- _Article_
— begin —
[News] The “Economy of Genocide” report: A reckoning beyond rhetoric

Anti-Imperialist News news at freedomarchives.org
Fri Jul 11 13:08:22 EDT 2025


 The “Economy of Genocide” report: A reckoning beyond rhetoric
By Ramzy Baroud <https://english.palinfo.com/?p=250012>

Friday 11-July-2025 -
https://english.palinfo.com/opinion_articles/the-economy-of-genocide-report-a-reckoning-beyond-rhetoric/

Francesca Albanese, the United Nations Special Rapporteur on the situation
of human rights in occupied Palestine, stands as a testament to the notion
of speaking truth to power. This “power” is not solely embodied by Israel
or even the United States, but by an international community whose
collective relevance has tragically failed to stem the ongoing genocide in
Gaza.

Her latest report, ‘From Economy of Occupation to Economy of Genocide,’
submitted to the UN Human Rights Council on 3 July, marks a seismic
intervention. It unflinchingly names and implicates companies that have not
only allowed Israel to sustain its war and genocide against Palestinians,
but also confronts those who have remained silent in the face of this
unfolding horror.

Albanese’s ‘Economy of Genocide’ is far more than an academic exercise or a
mere moral statement in a world whose collective conscience is being
brutally tested in Gaza. The report is significant for multiple,
interlocking reasons. Crucially, it offers practical pathways to
accountability that transcend mere diplomatic and legal rhetoric. It also
presents a novel approach to international law, positioning it not as a
delicate political balancing act, but as a potent tool to confront
complicity in war crimes and expose the profound failures of existing
international mechanisms in Gaza.

Two vital contexts are important to understanding the significance of this
report, considered a searing indictment of direct corporate involvement,
not only in the ongoing Israeli genocide in Gaza, but Israel’s overall
settler-colonial project.
— end —
- _Stored data_
— begin —
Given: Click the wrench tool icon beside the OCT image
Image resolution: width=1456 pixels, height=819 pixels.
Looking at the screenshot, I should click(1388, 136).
— end —
— begin —
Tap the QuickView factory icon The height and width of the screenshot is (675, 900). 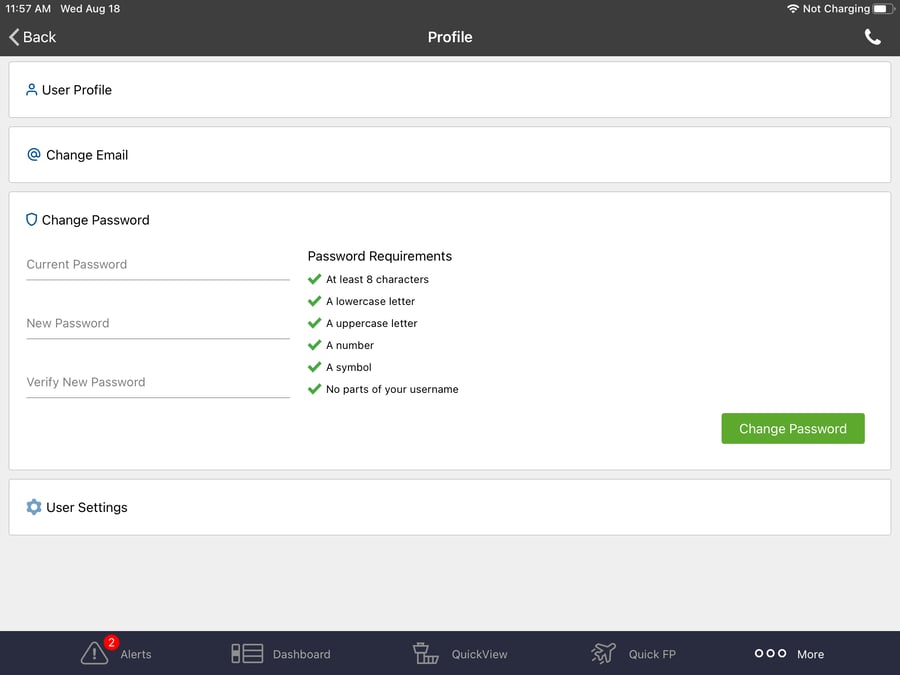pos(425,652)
— end —
- _What to do_
A. According to the article, on what date was the report submitted to the UN Human Rights Council?
B. From the article, return everything from "Albanese’s ‘Economy of" down to "mechanisms in Gaza.".
The items are separate from the article and stand on their own.

- _Task-by-task answers_
A. 3 July

B.
Albanese’s ‘Economy of Genocide’ is far more than an academic exercise or a
mere moral statement in a world whose collective conscience is being
brutally tested in Gaza. The report is significant for multiple,
interlocking reasons. Crucially, it offers practical pathways to
accountability that transcend mere diplomatic and legal rhetoric. It also
presents a novel approach to international law, positioning it not as a
delicate political balancing act, but as a potent tool to confront
complicity in war crimes and expose the profound failures of existing
international mechanisms in Gaza.